Model 3: TSADE on Gab + BERTopic on Parler

---

TSDAE = Tranformer-based Denoising AutoEncoder

Unsupervised Trainig Method for SBERT = Sentence Transformers 

https://www.sbert.net/examples/unsupervised_learning/TSDAE/README.html

BERTopic with Custom Embeddings 

https://maartengr.github.io/BERTopic/getting_started/embeddings/embeddings.html#visual-overview


In [None]:
%%capture
!pip install bertopic

In [None]:
%%capture
!pip install joblib==1.1.0

In [None]:
from bertopic import BERTopic 
from umap import UMAP

In [None]:
%%capture
!pip install sentence_transformers 
!pip install utils 

In [None]:
from sentence_transformers import SentenceTransformer, LoggingHandler
from sentence_transformers import models, util, datasets, evaluation, losses
from torch.utils.data import DataLoader

In [None]:
import nltk
nltk.download('punkt')

[nltk_data] Downloading package punkt to /root/nltk_data...
[nltk_data]   Unzipping tokenizers/punkt.zip.


True

In [None]:
# Upload csv files with posts to Google Colab 
# Sample for trainig sentence transformer: gab_train.csv (100.000 posts)
# Sample for topic modelling: parleys_test (~300.000 posts)
from google.colab import files
uploaded = files.upload()

Saving gab_train.csv to gab_train.csv
Saving parleys_test.csv to parleys_test.csv


In [None]:
# Read csv files into pandas dataframes 
import pandas as pd
import io
gab_train = pd.read_csv(io.BytesIO(uploaded['gab_train.csv']))
parleys_test = pd.read_csv(io.BytesIO(uploaded['parleys_test.csv']))

In [None]:
gab_train

Unnamed: 0,body
0,traitor alert lindsey graham revealed secret p...
1,mean let not upset goober
2,dnc obey law dnc worker suing party failing pa...
3,thus reason altright right whole develop psych...
4,sweden police scared good reason yeah jesus de...
...,...
99995,delete duckduckgo messed computer
99996,coming alttech project take note
99997,next news network youtube view edward snowden ...
99998,would rather burn abandoned christian church l...


In [None]:
parleys_test

Unnamed: 0,body
0,glad see parler free speech actually alive wel...
1,not enough year minimum
2,wonder kamalaharris blm think white guy placed...
3,agreed seemed like close race till inner city ...
4,well well abercrombie fitch president canada e...
...,...
309063,politician concerned covering ass not represen...
309064,rent kid hell barack mike rented them
309065,whom biden carry anything especially itcome pe...
309066,pedo fly head never lie


In [None]:
# Transform pandas dataframes to lists with posts 
posts_train = gab_train['body'].tolist()
Parler_posts_test = parleys_test['body'].tolist()

In [None]:
posts_train

In [None]:
Parler_posts_test

TSDAE

In [None]:
# Create the special denoising dataset that adds noise on-the-fly
dataset = datasets.DenoisingAutoEncoderDataset(posts_train)

In [None]:
# DataLoader to batch your data
dataloader = DataLoader(dataset, batch_size=8, shuffle=True, drop_last=True)

In [None]:
# Define your sentence transformer model (SBERT) using CLS pooling
bert = models.Transformer('bert-base-uncased')
bert.get_word_embedding_dimension

pooling = models.Pooling(bert.get_word_embedding_dimension(), 'cls')
pooling 

sentence_model = SentenceTransformer(modules=[bert, pooling])
sentence_model

Downloading:   0%|          | 0.00/570 [00:00<?, ?B/s]

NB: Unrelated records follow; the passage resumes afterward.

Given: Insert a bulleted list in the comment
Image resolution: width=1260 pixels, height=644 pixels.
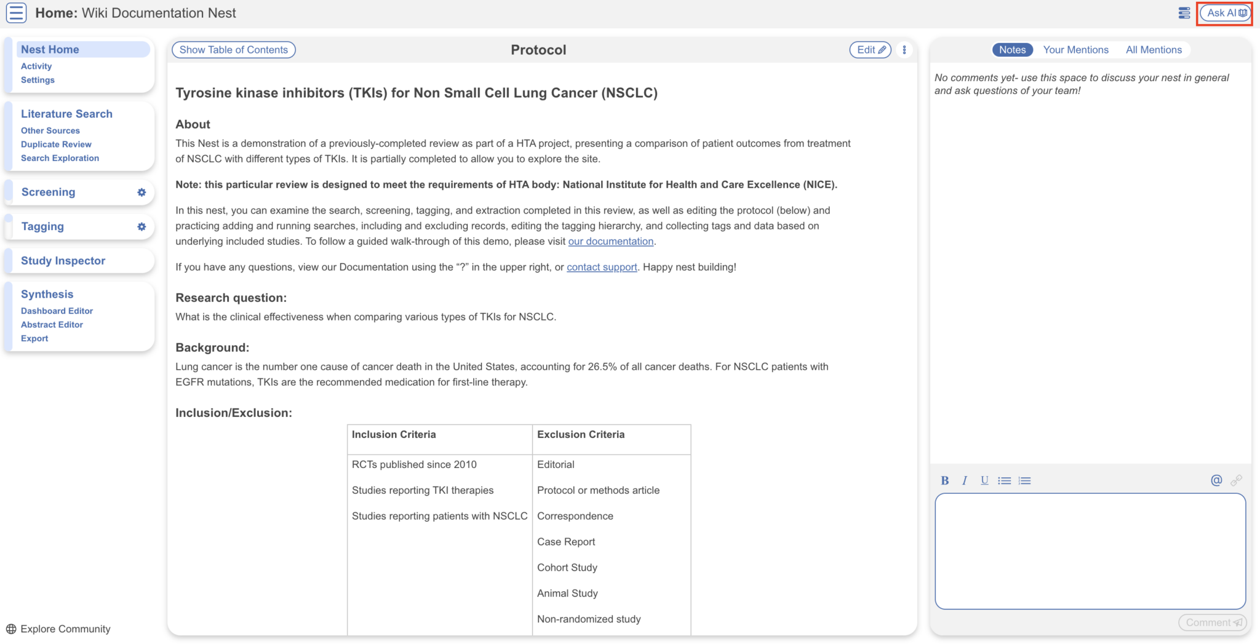Looking at the screenshot, I should pos(1004,480).
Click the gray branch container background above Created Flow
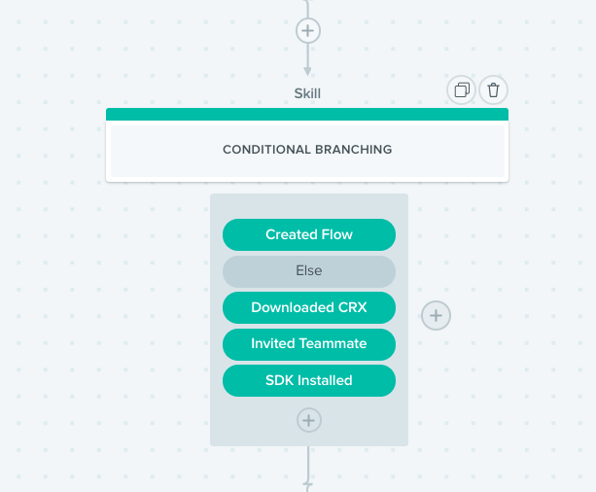596x492 pixels. pyautogui.click(x=309, y=206)
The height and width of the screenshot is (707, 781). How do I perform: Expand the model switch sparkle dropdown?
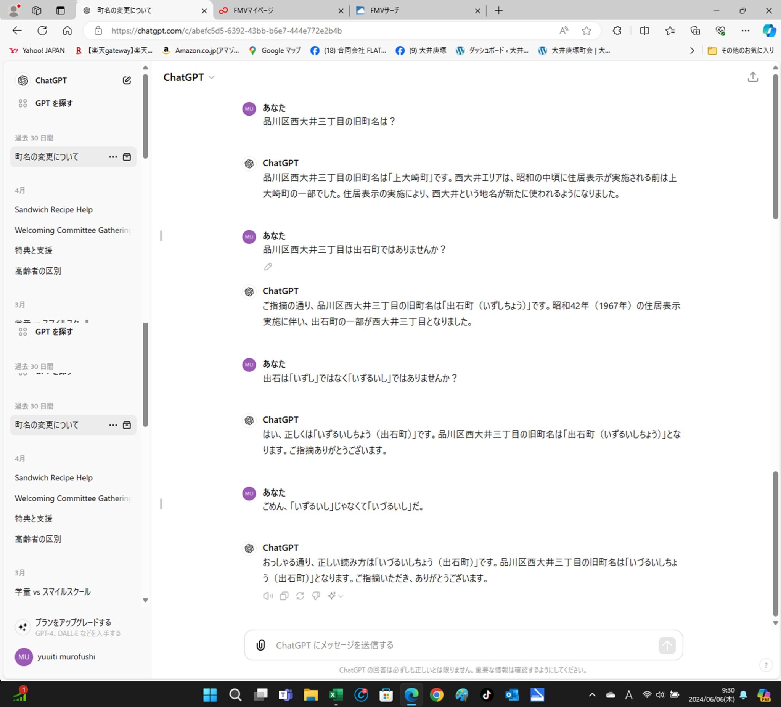(x=335, y=596)
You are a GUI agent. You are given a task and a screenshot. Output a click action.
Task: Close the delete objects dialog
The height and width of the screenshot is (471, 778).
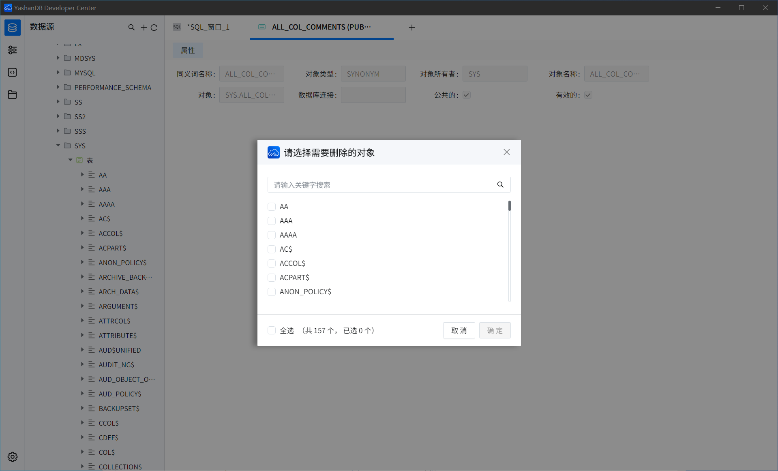coord(506,152)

Downloading:   0%|          | 0.00/440M [00:00<?, ?B/s]

Some weights of the model checkpoint at bert-base-uncased were not used when initializing BertModel: ['cls.predictions.bias', 'cls.predictions.transform.dense.weight', 'cls.seq_relationship.bias', 'cls.predictions.transform.dense.bias', 'cls.seq_relationship.weight', 'cls.predictions.transform.LayerNorm.weight', 'cls.predictions.transform.LayerNorm.bias', 'cls.predictions.decoder.weight']
- This IS expected if you are initializing BertModel from the checkpoint of a model trained on another task or with another architecture (e.g. initializing a BertForSequenceClassification model from a BertForPreTraining model).
- This IS NOT expected if you are initializing BertModel from the checkpoint of a model that you expect to be exactly identical (initializing a BertForSequenceClassification model from a BertForSequenceClassification model).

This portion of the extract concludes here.